Девушка искренне рассмеялась и лёгким движением поводьев остановила величественное животное, которое, играя мышцами ног начало теснить «Бермудский треугольник» на обочину.
— Бисквитом! Бисквит — отец Эвальды. Оба — из Свибловских конюшен, а сама порода не польская, а немецкая, — пояснила девушка и, слегка наклонившись к друзьям, задиристо спросила, — Мальчики, а вы, случайно не «лимитчики»? Понаехали из своих медвежьих углов… На кого же вас только учат, недорослей деревенских?!
— На разведчиков! — брякнул пришедший в себя Мочалин.
Неожиданно девушка залилась искренним смехом.
— Это там, где на картах пионерлагерь значится?

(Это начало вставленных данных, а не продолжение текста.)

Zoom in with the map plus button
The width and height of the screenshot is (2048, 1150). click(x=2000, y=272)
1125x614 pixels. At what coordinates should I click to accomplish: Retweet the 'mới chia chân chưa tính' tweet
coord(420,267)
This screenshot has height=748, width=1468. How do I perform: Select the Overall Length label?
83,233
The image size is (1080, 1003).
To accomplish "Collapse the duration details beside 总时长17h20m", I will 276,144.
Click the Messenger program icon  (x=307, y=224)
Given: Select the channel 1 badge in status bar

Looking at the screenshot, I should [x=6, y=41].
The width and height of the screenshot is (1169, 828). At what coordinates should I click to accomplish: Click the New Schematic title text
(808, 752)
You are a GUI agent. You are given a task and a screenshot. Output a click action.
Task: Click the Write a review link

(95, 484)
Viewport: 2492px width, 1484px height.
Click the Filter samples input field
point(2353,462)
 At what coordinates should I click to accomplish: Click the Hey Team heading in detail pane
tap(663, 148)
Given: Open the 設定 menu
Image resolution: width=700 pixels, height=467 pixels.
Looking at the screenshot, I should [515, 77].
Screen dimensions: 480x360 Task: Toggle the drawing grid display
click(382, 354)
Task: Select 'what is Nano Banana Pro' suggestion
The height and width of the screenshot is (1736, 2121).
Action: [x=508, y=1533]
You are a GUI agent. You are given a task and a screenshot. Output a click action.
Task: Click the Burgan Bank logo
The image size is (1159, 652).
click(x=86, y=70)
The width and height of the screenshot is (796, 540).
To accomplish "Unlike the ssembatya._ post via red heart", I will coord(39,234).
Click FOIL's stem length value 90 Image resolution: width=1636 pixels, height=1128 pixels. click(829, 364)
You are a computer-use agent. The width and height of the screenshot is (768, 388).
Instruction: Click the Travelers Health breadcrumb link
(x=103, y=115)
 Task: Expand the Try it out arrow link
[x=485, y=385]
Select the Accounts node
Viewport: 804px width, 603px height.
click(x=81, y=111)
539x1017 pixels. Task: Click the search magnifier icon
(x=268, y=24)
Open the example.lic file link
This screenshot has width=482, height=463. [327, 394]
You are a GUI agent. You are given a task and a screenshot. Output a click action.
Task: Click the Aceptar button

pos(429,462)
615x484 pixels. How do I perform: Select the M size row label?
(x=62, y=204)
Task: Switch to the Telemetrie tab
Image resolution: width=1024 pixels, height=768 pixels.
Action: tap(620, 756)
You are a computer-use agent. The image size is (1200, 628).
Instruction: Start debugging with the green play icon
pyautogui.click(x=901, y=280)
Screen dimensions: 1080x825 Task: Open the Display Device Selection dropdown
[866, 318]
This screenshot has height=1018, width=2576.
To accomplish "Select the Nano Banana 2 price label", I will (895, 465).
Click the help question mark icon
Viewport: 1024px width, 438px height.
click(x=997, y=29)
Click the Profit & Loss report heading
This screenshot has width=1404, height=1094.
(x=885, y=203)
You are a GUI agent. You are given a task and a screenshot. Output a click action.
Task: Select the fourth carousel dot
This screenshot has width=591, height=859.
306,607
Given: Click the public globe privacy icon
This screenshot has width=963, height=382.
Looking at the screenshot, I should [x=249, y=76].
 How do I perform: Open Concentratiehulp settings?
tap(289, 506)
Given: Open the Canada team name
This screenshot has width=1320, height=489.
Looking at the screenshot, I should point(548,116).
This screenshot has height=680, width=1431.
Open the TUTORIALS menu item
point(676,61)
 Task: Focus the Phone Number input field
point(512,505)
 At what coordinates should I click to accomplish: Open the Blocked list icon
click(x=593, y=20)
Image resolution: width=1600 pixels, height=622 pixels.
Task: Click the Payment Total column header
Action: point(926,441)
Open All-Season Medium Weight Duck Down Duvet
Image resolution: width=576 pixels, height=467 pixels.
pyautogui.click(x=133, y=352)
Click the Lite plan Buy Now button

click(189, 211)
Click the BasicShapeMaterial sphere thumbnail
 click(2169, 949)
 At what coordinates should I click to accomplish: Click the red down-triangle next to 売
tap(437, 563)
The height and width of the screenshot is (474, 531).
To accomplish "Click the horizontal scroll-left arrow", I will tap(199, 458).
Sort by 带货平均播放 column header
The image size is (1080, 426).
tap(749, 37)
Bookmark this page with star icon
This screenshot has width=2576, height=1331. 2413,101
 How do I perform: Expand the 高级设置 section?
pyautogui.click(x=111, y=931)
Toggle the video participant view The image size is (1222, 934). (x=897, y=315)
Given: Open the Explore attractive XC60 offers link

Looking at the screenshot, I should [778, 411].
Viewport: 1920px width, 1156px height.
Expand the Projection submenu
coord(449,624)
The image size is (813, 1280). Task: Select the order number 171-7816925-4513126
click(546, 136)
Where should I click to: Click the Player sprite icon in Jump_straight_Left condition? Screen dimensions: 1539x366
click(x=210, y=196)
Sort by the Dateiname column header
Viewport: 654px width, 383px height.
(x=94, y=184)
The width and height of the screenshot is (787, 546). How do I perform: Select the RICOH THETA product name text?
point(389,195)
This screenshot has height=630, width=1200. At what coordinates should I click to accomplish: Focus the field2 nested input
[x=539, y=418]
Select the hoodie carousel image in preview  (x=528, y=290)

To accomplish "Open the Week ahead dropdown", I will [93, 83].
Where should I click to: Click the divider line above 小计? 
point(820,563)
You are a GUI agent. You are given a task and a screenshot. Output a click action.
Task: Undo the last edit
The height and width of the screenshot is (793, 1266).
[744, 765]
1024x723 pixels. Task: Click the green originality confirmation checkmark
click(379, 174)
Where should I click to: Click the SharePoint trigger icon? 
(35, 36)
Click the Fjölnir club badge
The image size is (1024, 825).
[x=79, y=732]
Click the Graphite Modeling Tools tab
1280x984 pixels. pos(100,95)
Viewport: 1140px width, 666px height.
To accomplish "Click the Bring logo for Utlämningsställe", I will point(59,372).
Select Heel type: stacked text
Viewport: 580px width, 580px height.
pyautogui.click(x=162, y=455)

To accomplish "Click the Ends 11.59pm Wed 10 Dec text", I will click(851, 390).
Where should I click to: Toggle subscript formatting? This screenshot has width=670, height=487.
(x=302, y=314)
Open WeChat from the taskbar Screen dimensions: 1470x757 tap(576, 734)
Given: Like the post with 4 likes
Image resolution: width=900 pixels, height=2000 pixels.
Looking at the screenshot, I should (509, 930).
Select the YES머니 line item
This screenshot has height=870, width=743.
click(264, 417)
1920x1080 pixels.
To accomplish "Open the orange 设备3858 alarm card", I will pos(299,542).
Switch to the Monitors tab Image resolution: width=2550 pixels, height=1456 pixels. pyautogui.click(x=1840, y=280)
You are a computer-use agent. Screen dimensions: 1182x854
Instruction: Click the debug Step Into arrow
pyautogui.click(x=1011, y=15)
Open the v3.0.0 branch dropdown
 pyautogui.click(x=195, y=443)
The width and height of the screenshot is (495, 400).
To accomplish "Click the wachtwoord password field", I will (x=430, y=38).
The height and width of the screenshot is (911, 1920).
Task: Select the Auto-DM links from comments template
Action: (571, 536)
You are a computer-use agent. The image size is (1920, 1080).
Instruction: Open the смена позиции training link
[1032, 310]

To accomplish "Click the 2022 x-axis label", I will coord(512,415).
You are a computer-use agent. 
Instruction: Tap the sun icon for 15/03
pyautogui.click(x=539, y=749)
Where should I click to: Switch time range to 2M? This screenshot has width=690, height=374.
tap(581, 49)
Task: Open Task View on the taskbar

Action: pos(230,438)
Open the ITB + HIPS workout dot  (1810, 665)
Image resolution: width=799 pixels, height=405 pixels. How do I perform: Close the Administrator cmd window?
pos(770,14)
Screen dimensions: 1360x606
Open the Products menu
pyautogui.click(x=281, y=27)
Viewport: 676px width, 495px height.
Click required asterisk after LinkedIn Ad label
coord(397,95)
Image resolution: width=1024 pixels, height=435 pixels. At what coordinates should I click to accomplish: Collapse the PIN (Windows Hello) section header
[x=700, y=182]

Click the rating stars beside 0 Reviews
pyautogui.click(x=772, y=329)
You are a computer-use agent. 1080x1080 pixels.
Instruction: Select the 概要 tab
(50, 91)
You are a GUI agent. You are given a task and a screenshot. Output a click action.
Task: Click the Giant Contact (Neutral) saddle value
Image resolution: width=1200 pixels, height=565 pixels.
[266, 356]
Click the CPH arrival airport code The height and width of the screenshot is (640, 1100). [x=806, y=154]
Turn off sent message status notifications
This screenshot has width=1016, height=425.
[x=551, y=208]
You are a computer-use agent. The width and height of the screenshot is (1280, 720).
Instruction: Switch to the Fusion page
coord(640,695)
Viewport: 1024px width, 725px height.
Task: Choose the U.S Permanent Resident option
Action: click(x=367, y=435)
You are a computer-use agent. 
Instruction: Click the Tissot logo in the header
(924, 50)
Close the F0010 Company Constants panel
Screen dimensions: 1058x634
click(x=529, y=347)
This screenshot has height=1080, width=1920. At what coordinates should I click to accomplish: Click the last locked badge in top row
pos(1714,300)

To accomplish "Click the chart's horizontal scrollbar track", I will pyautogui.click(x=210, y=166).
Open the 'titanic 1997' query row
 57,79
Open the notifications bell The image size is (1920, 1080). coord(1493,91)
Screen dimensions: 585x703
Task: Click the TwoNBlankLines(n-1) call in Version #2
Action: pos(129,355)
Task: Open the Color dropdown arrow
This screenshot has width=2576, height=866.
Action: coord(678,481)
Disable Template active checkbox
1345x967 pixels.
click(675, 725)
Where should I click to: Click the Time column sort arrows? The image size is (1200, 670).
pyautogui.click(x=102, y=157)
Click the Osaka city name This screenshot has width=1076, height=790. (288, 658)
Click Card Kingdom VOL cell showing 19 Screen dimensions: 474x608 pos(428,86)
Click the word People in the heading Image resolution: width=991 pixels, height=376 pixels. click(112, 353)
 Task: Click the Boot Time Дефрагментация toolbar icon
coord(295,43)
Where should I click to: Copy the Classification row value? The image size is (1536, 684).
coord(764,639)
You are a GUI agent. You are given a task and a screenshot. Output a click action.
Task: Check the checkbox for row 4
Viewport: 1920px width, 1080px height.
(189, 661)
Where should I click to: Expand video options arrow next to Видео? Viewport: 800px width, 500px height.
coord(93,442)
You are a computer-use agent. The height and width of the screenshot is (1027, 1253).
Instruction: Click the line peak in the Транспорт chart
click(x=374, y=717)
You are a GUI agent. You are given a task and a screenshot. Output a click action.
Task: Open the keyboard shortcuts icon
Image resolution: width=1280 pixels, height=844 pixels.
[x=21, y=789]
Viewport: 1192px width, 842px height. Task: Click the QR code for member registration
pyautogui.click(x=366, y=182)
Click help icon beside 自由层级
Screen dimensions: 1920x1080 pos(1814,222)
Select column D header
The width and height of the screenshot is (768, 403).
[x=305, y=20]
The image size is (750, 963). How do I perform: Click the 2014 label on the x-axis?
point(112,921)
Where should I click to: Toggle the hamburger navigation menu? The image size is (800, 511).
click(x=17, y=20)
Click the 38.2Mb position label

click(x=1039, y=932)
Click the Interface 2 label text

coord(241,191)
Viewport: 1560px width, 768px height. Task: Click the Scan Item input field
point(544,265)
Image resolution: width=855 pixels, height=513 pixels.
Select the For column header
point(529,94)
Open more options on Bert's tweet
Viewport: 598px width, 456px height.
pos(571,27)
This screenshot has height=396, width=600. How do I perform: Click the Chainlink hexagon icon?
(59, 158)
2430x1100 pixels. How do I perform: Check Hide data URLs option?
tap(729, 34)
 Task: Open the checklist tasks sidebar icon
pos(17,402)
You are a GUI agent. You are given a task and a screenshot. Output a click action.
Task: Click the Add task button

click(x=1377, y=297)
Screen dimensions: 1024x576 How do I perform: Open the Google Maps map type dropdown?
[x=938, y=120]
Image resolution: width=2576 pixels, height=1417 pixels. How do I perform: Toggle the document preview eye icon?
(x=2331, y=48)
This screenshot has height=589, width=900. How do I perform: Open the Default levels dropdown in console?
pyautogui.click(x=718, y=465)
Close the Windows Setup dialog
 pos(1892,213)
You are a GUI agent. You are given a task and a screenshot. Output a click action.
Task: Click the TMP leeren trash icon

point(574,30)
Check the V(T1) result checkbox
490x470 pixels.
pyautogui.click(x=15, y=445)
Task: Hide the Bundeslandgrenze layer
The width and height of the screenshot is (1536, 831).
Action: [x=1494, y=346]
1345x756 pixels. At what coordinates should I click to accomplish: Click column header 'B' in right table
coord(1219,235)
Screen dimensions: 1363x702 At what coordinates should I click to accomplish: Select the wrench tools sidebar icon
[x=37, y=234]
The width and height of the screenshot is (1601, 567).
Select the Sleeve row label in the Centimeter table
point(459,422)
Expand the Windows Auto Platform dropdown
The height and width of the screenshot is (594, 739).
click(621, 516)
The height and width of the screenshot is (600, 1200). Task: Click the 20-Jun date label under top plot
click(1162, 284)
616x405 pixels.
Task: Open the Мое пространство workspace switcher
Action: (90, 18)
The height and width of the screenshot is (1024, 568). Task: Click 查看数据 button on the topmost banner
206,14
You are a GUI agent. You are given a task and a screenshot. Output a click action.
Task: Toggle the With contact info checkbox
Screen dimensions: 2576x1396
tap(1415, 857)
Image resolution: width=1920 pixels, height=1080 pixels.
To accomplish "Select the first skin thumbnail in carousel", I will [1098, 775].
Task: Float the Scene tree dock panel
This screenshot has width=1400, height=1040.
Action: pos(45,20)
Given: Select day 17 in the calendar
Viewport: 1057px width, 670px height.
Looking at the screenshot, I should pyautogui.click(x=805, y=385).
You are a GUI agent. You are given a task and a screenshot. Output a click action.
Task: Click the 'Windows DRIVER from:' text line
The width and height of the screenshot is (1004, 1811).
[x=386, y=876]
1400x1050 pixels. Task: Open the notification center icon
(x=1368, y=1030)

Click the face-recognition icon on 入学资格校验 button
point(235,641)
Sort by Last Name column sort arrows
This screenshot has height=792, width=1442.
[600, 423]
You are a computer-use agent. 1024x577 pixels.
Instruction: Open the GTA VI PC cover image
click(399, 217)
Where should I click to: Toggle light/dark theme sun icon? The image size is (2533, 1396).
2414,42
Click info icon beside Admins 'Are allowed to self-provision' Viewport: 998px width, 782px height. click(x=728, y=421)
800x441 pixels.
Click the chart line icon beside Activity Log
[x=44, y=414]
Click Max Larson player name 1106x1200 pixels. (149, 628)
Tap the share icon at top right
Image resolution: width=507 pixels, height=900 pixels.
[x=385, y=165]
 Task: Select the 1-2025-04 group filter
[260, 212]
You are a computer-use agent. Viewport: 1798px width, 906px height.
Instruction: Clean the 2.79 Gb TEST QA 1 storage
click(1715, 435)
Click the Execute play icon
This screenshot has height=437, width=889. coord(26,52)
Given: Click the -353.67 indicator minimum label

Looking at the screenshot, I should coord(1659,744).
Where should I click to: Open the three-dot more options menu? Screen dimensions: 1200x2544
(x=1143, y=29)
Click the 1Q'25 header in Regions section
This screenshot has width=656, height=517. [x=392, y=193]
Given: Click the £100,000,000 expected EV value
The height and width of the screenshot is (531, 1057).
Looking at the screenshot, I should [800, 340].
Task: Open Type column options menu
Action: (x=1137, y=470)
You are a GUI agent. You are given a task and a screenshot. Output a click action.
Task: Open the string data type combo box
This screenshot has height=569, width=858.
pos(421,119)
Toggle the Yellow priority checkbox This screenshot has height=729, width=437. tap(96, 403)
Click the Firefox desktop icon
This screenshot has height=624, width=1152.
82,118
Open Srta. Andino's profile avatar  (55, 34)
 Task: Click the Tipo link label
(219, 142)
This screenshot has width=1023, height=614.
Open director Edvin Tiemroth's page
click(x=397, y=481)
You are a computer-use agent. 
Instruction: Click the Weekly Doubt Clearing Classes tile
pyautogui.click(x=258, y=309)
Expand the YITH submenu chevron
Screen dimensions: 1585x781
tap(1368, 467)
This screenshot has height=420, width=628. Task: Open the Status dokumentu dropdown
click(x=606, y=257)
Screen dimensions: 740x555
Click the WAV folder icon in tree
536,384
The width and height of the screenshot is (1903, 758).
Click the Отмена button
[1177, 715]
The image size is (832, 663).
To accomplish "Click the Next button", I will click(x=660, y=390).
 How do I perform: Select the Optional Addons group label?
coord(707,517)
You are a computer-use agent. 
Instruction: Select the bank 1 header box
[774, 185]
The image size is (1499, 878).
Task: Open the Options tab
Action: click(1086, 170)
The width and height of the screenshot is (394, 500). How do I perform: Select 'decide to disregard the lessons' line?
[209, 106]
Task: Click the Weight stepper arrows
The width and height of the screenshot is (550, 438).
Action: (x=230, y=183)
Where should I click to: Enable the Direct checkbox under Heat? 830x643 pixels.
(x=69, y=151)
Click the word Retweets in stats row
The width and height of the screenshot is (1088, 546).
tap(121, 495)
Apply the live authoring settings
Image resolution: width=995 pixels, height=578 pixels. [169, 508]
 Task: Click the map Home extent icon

Из жёлтого кирпича?
Разведчики обомлели. Дятлов предупреждающе ткнул локтем болтливого Веничку в бок. Лицо Германа мгновенно приняло туповатое выражение.
— Геологоразведчики мы! — поспешил пояснить он. — И учимся заочно в геологоразведочном. Вот наш Веник, — и Герман ткнул пальцем в сутулого друга, — старший геологоразведчик геологоразведочной экспедиции под Учкудуком. Геологоразведка — его стихия. Не правда ли, Вениамин?
— Да-а-а, уж! — откликнулся Мочалин, — Геологоразведчик я. Потомственный. Из геологоразведочной экспедиции под Кучкудуком!
Русоволосая амазонка снова залилась смехом, потом, слегка откинувшись назад, ударом ног по бокам лошади устремила её вперёд.
— До свиданья, мальчики, — крикнула она, обернувшись, — встретимся в геологоразведочном!..
— Трепло ты, Балимукха, вечно язык распускаешь… — начал было выговаривать другу Дятлов, но виновник его перебил.
— Насер, Живот, поверите другу, — это подстава! Сами прикиньте, — сдвинув брови, начал оправдываться Мочалин, — откуда в Москве лошади немецких пород, к тому же — каретных? И почему эта барышня повернула к нам, а не в сторону Свиблово? И в третьих…
— А в третьих, ты дурак, Веник и скажи Джаводу «спасибо», что выпутал нас из глупого положения.
Мочалин обиделся, зло шикнул на чирикающих воробьёв, пировавших на дымящихся конских яблоках, и, пристроившись в хвост «треугольнику», остаток пути прошёл молча. Поскотин, воспользовавшись штилем, погрузился в собственные мысли. «Какая женщина! — про себя восхищался он скрывшейся за поворотом всадницей. — „Валькирия“! Северная воительница! Не иначе Константин Васильев с неё писал свои картины»… Между тем друзья уже входили в подъезд кирпичного дома.